H31G-0688:
Transpiration of shrub species, Alnus firma under changing atmospheric environments in montane area, Japan

Wednesday, 17 December 2014
Yoshiyuki Miyazawa, Kyushu University, Fukuoka, Japan, Atsushi Maruyama, NARO National Agriculture and Food Research Organization, Ibaraki, Japan and Akio Inoue, Prefectural University of Kumamoto, Japan, Kumamoto, Japan
Abstract:
In the large caldera of Mt. Aso in Japan, grasslands have been traditionally managed by the farmers. Due to changes in the social structure of the region, a large area of the grassland has been abandoned and was invaded by the shrubs with different hydrological and ecophysiological traits. Ecophysiological traits and their responses to seasonally changing environments are fundamental to project the transpiration rates under changing air and soil water environments, but less is understood.
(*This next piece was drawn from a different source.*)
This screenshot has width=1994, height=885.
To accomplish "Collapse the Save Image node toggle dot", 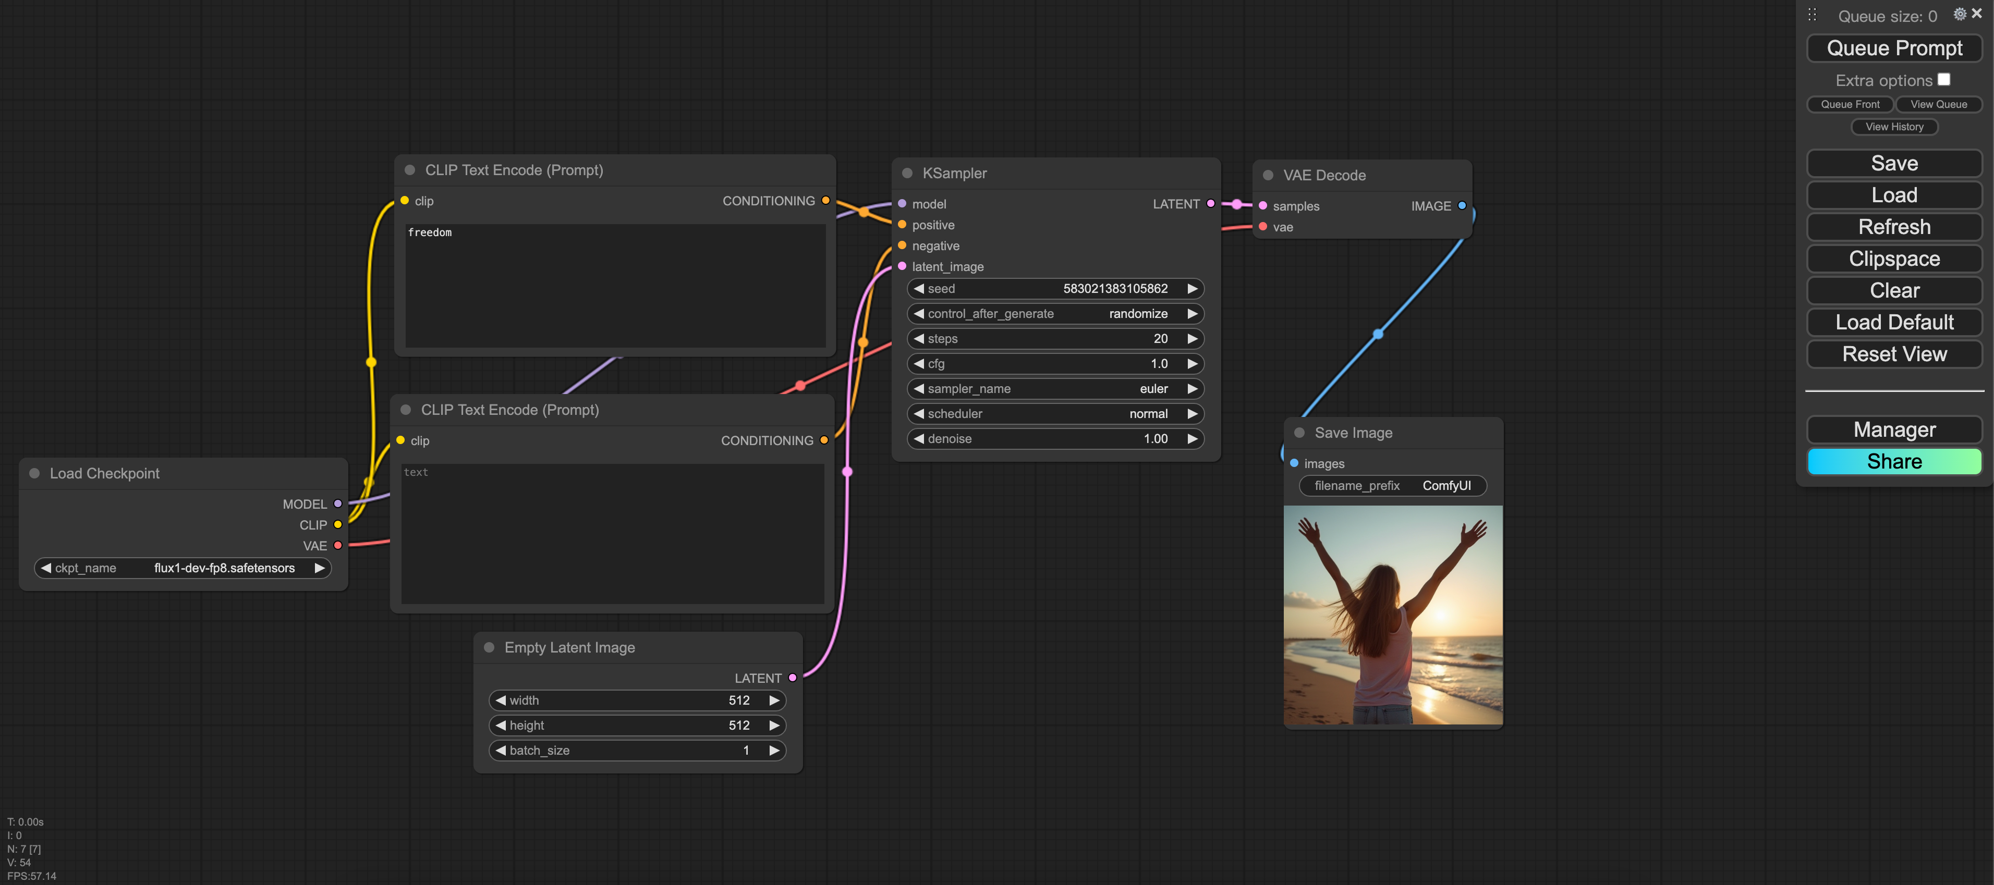I will coord(1300,433).
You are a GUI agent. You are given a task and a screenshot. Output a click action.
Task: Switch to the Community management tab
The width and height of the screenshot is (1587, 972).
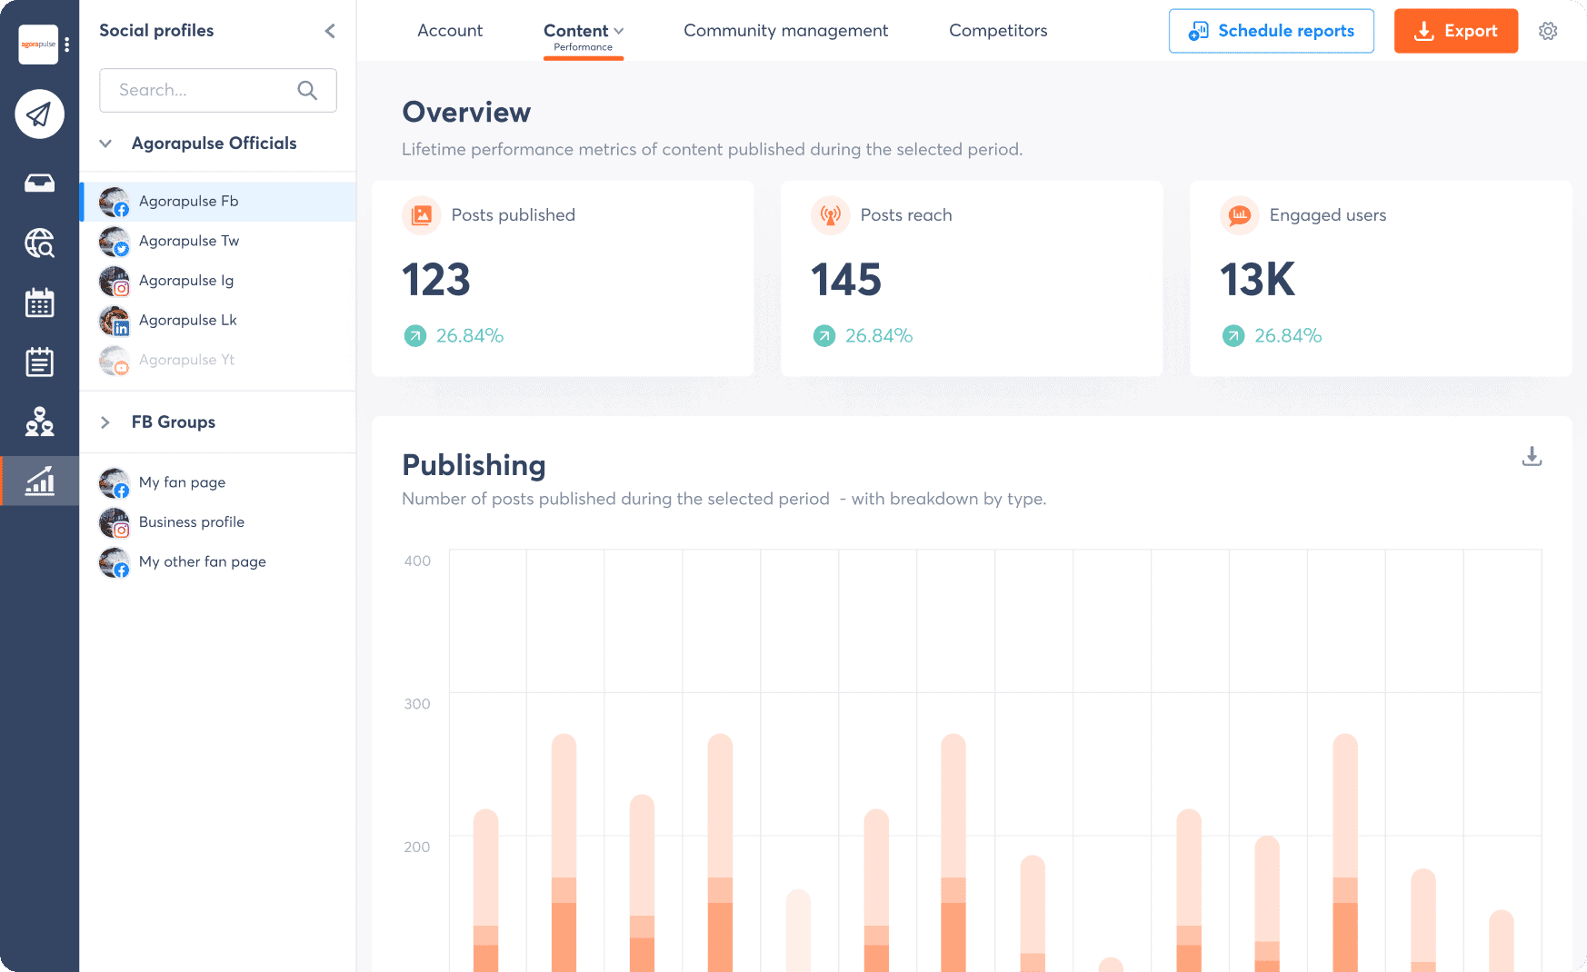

We measured the tree- and leaf-level ecophysiological traits of a shrub, Alnus firma in montane region where both rainfall and soil water content drastically changes seasonally. Sap flux reached the annual peak in evaporative summer (July-August) both in 2013 and 2014, although the duration was limited within a short period due to the prolonged rainy season before summer (2014) and rapid decrease in the air vapor pressure deficit (D) in late summer. Leaf ecophysiological traits in close relationship with gas exchange showed modest seasonal changes and the values were kept at relatively high levels typical in plants with nitrogen fixation under nutrient-poor environments. Stomatal conductance, which was measured at leaf-level measurements and sap flux measurements, showed responses to D, which coincided with the theoretical response for isohydric leaves. A multilayer model, which estimates stand-level transpiration by scaling up the leaf-level data, successfully captured the temporal trends in sap flux, suggesting that major processes were incorporated. Thus, ecophysiological traits of A. firma were characterized by the absence of responses to seasonally changing environments and the transpiration rate was the function of the interannually variable environmental conditions.